> **Task**
Render the material below as a Markdown table with the columns "Row" and "Text": number each line in order and skip blank lines.

◇ ◇ ◇ ◇

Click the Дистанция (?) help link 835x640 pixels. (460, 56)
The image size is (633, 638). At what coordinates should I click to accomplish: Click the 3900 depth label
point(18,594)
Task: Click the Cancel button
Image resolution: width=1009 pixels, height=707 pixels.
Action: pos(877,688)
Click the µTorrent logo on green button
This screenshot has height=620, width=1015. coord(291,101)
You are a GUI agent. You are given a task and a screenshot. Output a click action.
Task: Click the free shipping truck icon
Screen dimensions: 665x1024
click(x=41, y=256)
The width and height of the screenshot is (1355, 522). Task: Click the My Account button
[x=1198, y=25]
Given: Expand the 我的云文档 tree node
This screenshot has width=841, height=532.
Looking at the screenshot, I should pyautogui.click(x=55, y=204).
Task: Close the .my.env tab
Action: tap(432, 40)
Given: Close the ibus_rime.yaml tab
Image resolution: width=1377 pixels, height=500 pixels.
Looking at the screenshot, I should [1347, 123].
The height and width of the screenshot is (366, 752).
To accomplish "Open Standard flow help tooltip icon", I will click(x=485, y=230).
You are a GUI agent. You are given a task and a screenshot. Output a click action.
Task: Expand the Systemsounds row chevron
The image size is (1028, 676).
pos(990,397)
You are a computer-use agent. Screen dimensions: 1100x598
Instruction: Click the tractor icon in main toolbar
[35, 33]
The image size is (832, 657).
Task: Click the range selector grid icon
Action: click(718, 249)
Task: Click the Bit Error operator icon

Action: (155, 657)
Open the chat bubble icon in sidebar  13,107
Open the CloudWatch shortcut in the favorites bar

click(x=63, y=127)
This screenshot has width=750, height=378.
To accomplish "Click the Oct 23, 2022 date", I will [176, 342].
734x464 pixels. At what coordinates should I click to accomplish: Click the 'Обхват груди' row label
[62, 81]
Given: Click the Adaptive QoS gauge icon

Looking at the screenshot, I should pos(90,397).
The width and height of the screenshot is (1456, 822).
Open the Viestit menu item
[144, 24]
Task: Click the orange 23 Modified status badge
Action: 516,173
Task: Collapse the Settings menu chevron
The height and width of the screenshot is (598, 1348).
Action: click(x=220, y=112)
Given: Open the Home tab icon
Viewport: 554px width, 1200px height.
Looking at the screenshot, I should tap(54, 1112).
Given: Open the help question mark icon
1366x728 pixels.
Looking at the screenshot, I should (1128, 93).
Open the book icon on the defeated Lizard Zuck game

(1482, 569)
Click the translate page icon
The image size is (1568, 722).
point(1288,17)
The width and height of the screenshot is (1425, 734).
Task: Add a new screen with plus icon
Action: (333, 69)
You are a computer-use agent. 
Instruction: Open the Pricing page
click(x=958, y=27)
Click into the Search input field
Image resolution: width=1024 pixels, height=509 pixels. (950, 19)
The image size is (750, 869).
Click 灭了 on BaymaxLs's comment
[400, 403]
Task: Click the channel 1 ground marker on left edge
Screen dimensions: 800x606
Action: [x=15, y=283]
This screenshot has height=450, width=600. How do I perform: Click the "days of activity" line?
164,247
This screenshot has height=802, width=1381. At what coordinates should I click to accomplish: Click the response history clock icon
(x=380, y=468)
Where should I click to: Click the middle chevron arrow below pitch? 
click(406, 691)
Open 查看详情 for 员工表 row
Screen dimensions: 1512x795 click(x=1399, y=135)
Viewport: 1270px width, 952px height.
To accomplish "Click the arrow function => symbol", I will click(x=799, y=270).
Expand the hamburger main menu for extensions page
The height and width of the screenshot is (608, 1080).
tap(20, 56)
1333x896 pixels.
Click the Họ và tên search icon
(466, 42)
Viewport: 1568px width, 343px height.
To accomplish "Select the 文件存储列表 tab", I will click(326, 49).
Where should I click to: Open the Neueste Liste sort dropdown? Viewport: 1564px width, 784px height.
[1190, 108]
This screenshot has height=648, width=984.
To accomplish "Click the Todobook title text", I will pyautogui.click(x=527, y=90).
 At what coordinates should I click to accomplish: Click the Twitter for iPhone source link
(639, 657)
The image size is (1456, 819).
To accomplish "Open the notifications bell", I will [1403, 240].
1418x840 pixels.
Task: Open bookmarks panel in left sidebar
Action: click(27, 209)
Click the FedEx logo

◇ ◇ ◇ ◇

> **Response to this task**
| Row | Text |
|---|---|
| 1 | Click the Дистанция (?) help link 835x640 pixels. (460, 56) |
| 2 | The image size is (633, 638). At what coordinates should I click to accomplish: Click the 3900 depth label |
| 3 | point(18,594) |
| 4 | Task: Click the Cancel button |
| 5 | Image resolution: width=1009 pixels, height=707 pixels. |
| 6 | Action: pos(877,688) |
| 7 | Click the µTorrent logo on green button |
| 8 | This screenshot has height=620, width=1015. coord(291,101) |
| 9 | You are a GUI agent. You are given a task and a screenshot. Output a click action. |
| 10 | Task: Click the free shipping truck icon |
| 11 | Screen dimensions: 665x1024 |
| 12 | click(x=41, y=256) |
| 13 | The width and height of the screenshot is (1355, 522). Task: Click the My Account button |
| 14 | [x=1198, y=25] |
| 15 | Given: Expand the 我的云文档 tree node |
| 16 | This screenshot has width=841, height=532. |
| 17 | Looking at the screenshot, I should pyautogui.click(x=55, y=204). |
| 18 | Task: Close the .my.env tab |
| 19 | Action: tap(432, 40) |
| 20 | Given: Close the ibus_rime.yaml tab |
| 21 | Image resolution: width=1377 pixels, height=500 pixels. |
| 22 | Looking at the screenshot, I should [1347, 123]. |
| 23 | The height and width of the screenshot is (366, 752). |
| 24 | To accomplish "Open Standard flow help tooltip icon", I will click(x=485, y=230). |
| 25 | You are a GUI agent. You are given a task and a screenshot. Output a click action. |
| 26 | Task: Expand the Systemsounds row chevron |
| 27 | The image size is (1028, 676). |
| 28 | pos(990,397) |
| 29 | You are a computer-use agent. Screen dimensions: 1100x598 |
| 30 | Instruction: Click the tractor icon in main toolbar |
| 31 | [35, 33] |
| 32 | The image size is (832, 657). |
| 33 | Task: Click the range selector grid icon |
| 34 | Action: click(718, 249) |
| 35 | Task: Click the Bit Error operator icon |
| 36 | Action: (155, 657) |
| 37 | Open the chat bubble icon in sidebar  13,107 |
| 38 | Open the CloudWatch shortcut in the favorites bar |
| 39 | click(x=63, y=127) |
| 40 | This screenshot has width=750, height=378. |
| 41 | To accomplish "Click the Oct 23, 2022 date", I will [176, 342]. |
| 42 | 734x464 pixels. At what coordinates should I click to accomplish: Click the 'Обхват груди' row label |
| 43 | [62, 81] |
| 44 | Given: Click the Adaptive QoS gauge icon |
| 45 | Looking at the screenshot, I should pos(90,397). |
| 46 | The width and height of the screenshot is (1456, 822). |
| 47 | Open the Viestit menu item |
| 48 | [144, 24] |
| 49 | Task: Click the orange 23 Modified status badge |
| 50 | Action: 516,173 |
| 51 | Task: Collapse the Settings menu chevron |
| 52 | The height and width of the screenshot is (598, 1348). |
| 53 | Action: click(x=220, y=112) |
| 54 | Given: Open the Home tab icon |
| 55 | Viewport: 554px width, 1200px height. |
| 56 | Looking at the screenshot, I should tap(54, 1112). |
| 57 | Given: Open the help question mark icon |
| 58 | 1366x728 pixels. |
| 59 | Looking at the screenshot, I should (1128, 93). |
| 60 | Open the book icon on the defeated Lizard Zuck game |
| 61 | (1482, 569) |
| 62 | Click the translate page icon |
| 63 | The image size is (1568, 722). |
| 64 | point(1288,17) |
| 65 | The width and height of the screenshot is (1425, 734). |
| 66 | Task: Add a new screen with plus icon |
| 67 | Action: (333, 69) |
| 68 | You are a computer-use agent.  |
| 69 | Instruction: Open the Pricing page |
| 70 | click(x=958, y=27) |
| 71 | Click into the Search input field |
| 72 | Image resolution: width=1024 pixels, height=509 pixels. (950, 19) |
| 73 | The image size is (750, 869). |
| 74 | Click 灭了 on BaymaxLs's comment |
| 75 | [400, 403] |
| 76 | Task: Click the channel 1 ground marker on left edge |
| 77 | Screen dimensions: 800x606 |
| 78 | Action: [x=15, y=283] |
| 79 | This screenshot has height=450, width=600. How do I perform: Click the "days of activity" line? |
| 80 | 164,247 |
| 81 | This screenshot has height=802, width=1381. At what coordinates should I click to accomplish: Click the response history clock icon |
| 82 | (x=380, y=468) |
| 83 | Where should I click to: Click the middle chevron arrow below pitch?  |
| 84 | click(406, 691) |
| 85 | Open 查看详情 for 员工表 row |
| 86 | Screen dimensions: 1512x795 click(x=1399, y=135) |
| 87 | Viewport: 1270px width, 952px height. |
| 88 | To accomplish "Click the arrow function => symbol", I will click(x=799, y=270). |
| 89 | Expand the hamburger main menu for extensions page |
| 90 | The height and width of the screenshot is (608, 1080). |
| 91 | tap(20, 56) |
| 92 | 1333x896 pixels. |
| 93 | Click the Họ và tên search icon |
| 94 | (466, 42) |
| 95 | Viewport: 1568px width, 343px height. |
| 96 | To accomplish "Select the 文件存储列表 tab", I will click(326, 49). |
| 97 | Where should I click to: Open the Neueste Liste sort dropdown? Viewport: 1564px width, 784px height. |
| 98 | [1190, 108] |
| 99 | This screenshot has height=648, width=984. |
| 100 | To accomplish "Click the Todobook title text", I will pyautogui.click(x=527, y=90). |
| 101 |  At what coordinates should I click to accomplish: Click the Twitter for iPhone source link |
| 102 | (639, 657) |
| 103 | The image size is (1456, 819). |
| 104 | To accomplish "Open the notifications bell", I will [1403, 240]. |
| 105 | 1418x840 pixels. |
| 106 | Task: Open bookmarks panel in left sidebar |
| 107 | Action: click(27, 209) |
| 108 | Click the FedEx logo |